### TEXTE EXTRAIT
========================

C’est dans cet environnement convivial et villageois que Thibaut Monnet a parfait ses gammes de hockeyeur. Son père Philippe fut le vénérable capitaine du HC Martigny pendant presque une décennie, quand le club a échoué six fois de suite au pied de la LNB avant d’y accéder enfin à Bülach au soir du 14 mars 1987. Le France 98 des Martignerains, en quelque sorte. Trop jeune pour en garder une idée précise, Thibaut s’est rattrapé devant les VHS de l’armoire familiale. Flashback. « Un truc un peu bête qui me reste de ces vidéos, c’est de voir les supporters en train de pisser, tous alignés devant les buissons sur une aire de repos au retour du match. Ils ont certainement dû bien fêter ! Autrement, les quatorze cars de fans, l’ambiance à Bülach, c’était la folie de voir ça ! Et Clément Bohnet, le chef du kop, qui faisait le con accroché aux filets de protection, avec un balai dans les mains. Je sais pas ce qu’il faisait avec, mais bon… Voilà un peu ce qui m’a marqué à propos de cette promotion. » Une époque aux maillots Adidas Originals où les vingt joueurs (gardien remplaçant compris) sautaient sur la glace à chaque but pour féliciter le marqueur.
Avec un papa joueur (et entraîneur) et une maman employée à la buvette de la patinoire, le petit Thibaut pense, rêve et vit hockey. Et ça commence tôt. Très tôt. Durant les vacances scolaires, il se lève aux aurores pour profiter de la glace… dès 6h30. « Comme mon père était aussi entraîneur des Juniors, il avait les clés du vestiaire. Je le traînais à la patinoire pour m’ouvrir la porte et je sautais sur la glace dès que les lumières s’allumaient. Mais Michel Gollut, un voisin qui habitait juste à côté, avait appelé la commune de Martigny pour se plaindre du bruit que je faisais en tirant contre les bandes tous les matins. L’heure officielle du hockey public, c’était 7h30 et pas 6h30 ! Alors j’ai dû me résoudre à attendre… »
Dans les rangs des jeunes du HC Martigny, Thibaut apprend vite. Il évolue chaque saison dans deux catégories et montre très tôt des signes évidents d’une facilité déconcertante. Son premier souvenir de joueur de hockey est limpide. « C’était en Moskitos. On jouait un match de barrage contre le Star Lausanne pour ne pas descendre d’une classe. Je m’en rappelle parce que c’était vraiment important et je pensais que si on perdait, ce serait la fin du monde ! On a gagné 4-2, j’ai marqué deux buts et Bastien Casanova, un de mes amis d’enfance, a mis les deux autres. Après ça, on a fait la fête comme si on était champions de Suisse ! L’année suivante, avec René Quiros comme entraîneur, on termine au deuxième rang derrière La Chaux-de-Fonds, où jouait alors un certain… Thomas Déruns. Et vingt ans plus tard, on se retrouve lui et moi coéquipiers aux Jeux Olympiques ! Quand on y pense, c’est fou, non ? » Pas tant que ça. Réunissez les entraîneurs de Thibaut à Martigny, le légendairissime Alain Gay-Crosier en tête, et le constat est unanime : on n’a pas vu un jeune joueur aussi doué sous le maillot martignerain depuis un certain Christian Dubé.

========================

### DONNÉES SOURCES
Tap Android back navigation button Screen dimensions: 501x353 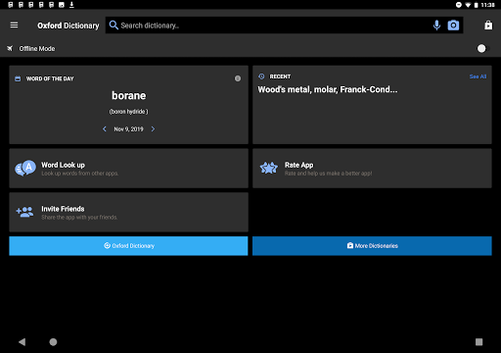(x=22, y=342)
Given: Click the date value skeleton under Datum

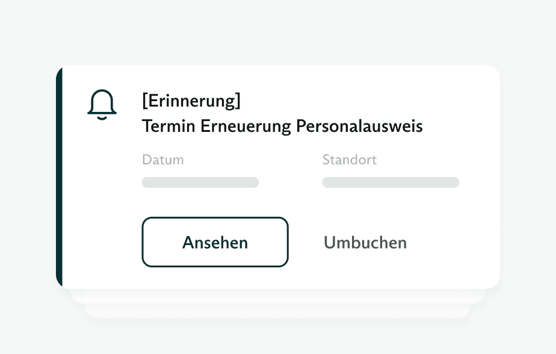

========================

### CONSIGNE
Selon le texte sur les débuts de Thibaut Monnet, à quelle date et dans quelle ville le HC Martigny a-t-il accédé à la LNB ? Les lignes n'ont aucun lien avec le texte.

### RÉSULTAT FINAL
Le 14 mars 1987, à Bülach.